The Parliamentary Standing Committee of Labour, Textiles and Skill Development recently submitted a report on the implementation of NAPS. Among other things, it noted the low achievement of enrolment under the scheme against the stated targets. The government highlighted low expenditure, and compliance costs as possible reasons. Here is a review.

‘It is not the quantity, but the quality that actually matters.’ We all must have heard this line at some point in our life. While it might not be true in every case, it is mostly true in the case of employability. Organizations often look for quality (Employable Skills) in the potential candidates and not on the available pool of workforce (quantity).

It is in this context, we look at the National Apprenticeship Promotion Scheme (NAPS) introduced by the Government of India (GoI) and what the parliamentary standing committee had to say about this scheme. 

India’s median age by 2022 will be 28, well below other developed nations like the United States and China. That effectively means the working-age population is greater than the non-working age group. Also called ‘Demographic Dividend’, this is touted to have the potential to re-write India’s economic growth and put India at the top of the world. However, only 4.69% underwent formal training as compared to 52% in the USA, 80% in Japan and 75% in Germany, as per the ‘2015 National Policy for Skill Development & Entrepreneurship’ document of the Ministry of the Skill Development & Entrepreneurship (MSDE). If left unnoticed, this could well turn the demographic dividend into a liability from being an asset. To reap the benefits of the demographic dividend, India must generate both employment as well as prepare its workforce with employable skills. 

Transformations are happening at a rapid pace across multiple sectors of Industry. The advent of digital technologies, automation and artificial intelligence brought with them huge disruptions in the market, driving the requirement for new learning curricula and skilling strategies. Skilling, re-skilling, and upskilling is the only formula to stay relevant in these ever-changing market conditions. Governments have been implementing multiple schemes related to skilling over the years. 

This story is primarily based on the Standing Committee  of Labour, Textiles and Skill Development’s report on the implementation of the NAPS/ National Apprenticeship Training Scheme (NATS), with inputs from parliamentary questions.

The evolution of Apprenticeship

Any form of Skilling has two main components- theory, and practice. Teaching at institutions must be supplemented by practical training at the workplace. Apprenticeship is recognized as the best strategy to impart practical training using the existing industrial facilities, way back in the 1960s. Initially, it was voluntary under the National Apprenticeship Scheme 1959, but with the enactment of The Apprenticeship Act, 1961, the act of providing apprenticeship had become mandatory. The coverage of this act was initially limited to trade apprentices, which was subsequently expanded to cover graduates, technicians, technicians (vocational) and optional trade apprentices by amendments in 1973, 1986 and 2014 respectively.

**EXERCISE OBJECTIVE:**
In the passage on India's apprenticeship scheme, which law made the provision of apprenticeship mandatory? The lines that come next are drawn from a separate source.

**SUPPLIED DATA:**

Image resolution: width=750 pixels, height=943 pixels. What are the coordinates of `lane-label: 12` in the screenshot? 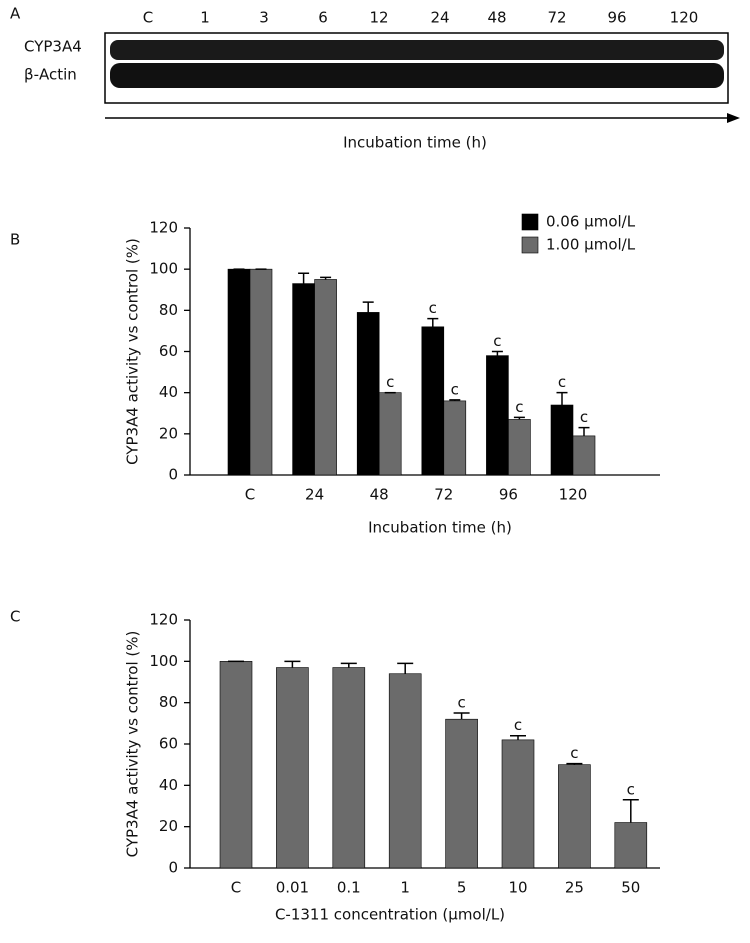 It's located at (378, 18).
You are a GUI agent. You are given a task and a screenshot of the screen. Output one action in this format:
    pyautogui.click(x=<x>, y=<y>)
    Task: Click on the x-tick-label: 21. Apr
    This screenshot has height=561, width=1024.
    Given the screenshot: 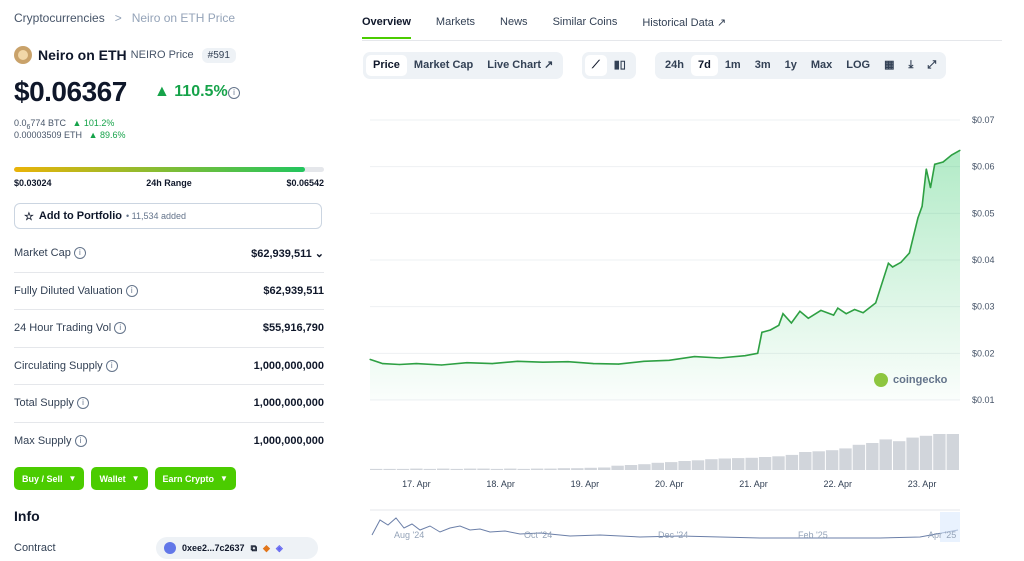 What is the action you would take?
    pyautogui.click(x=754, y=484)
    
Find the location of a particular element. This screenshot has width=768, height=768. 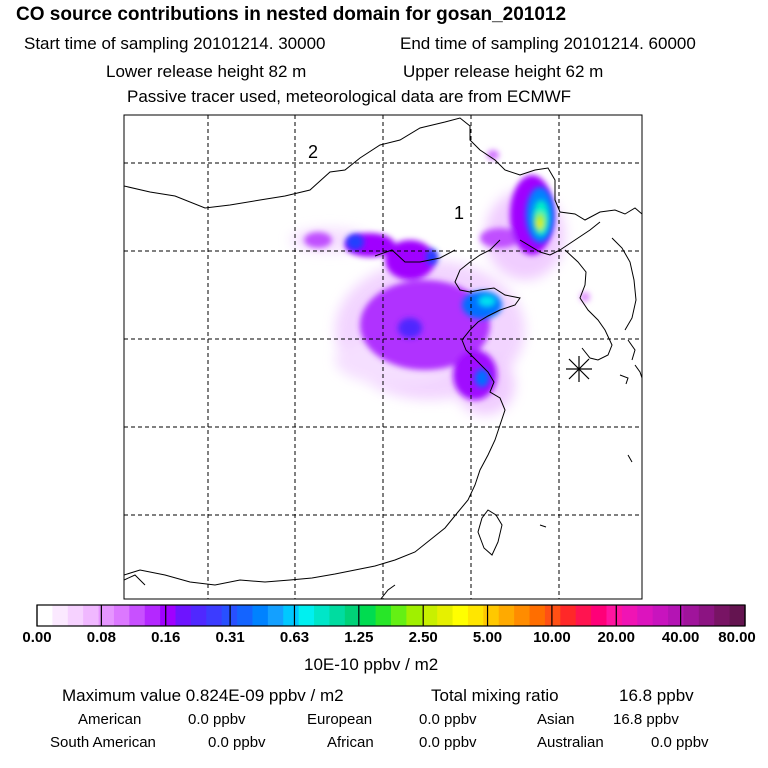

**TASK RESPONSE:**
The Apprenticeship Act, 1961.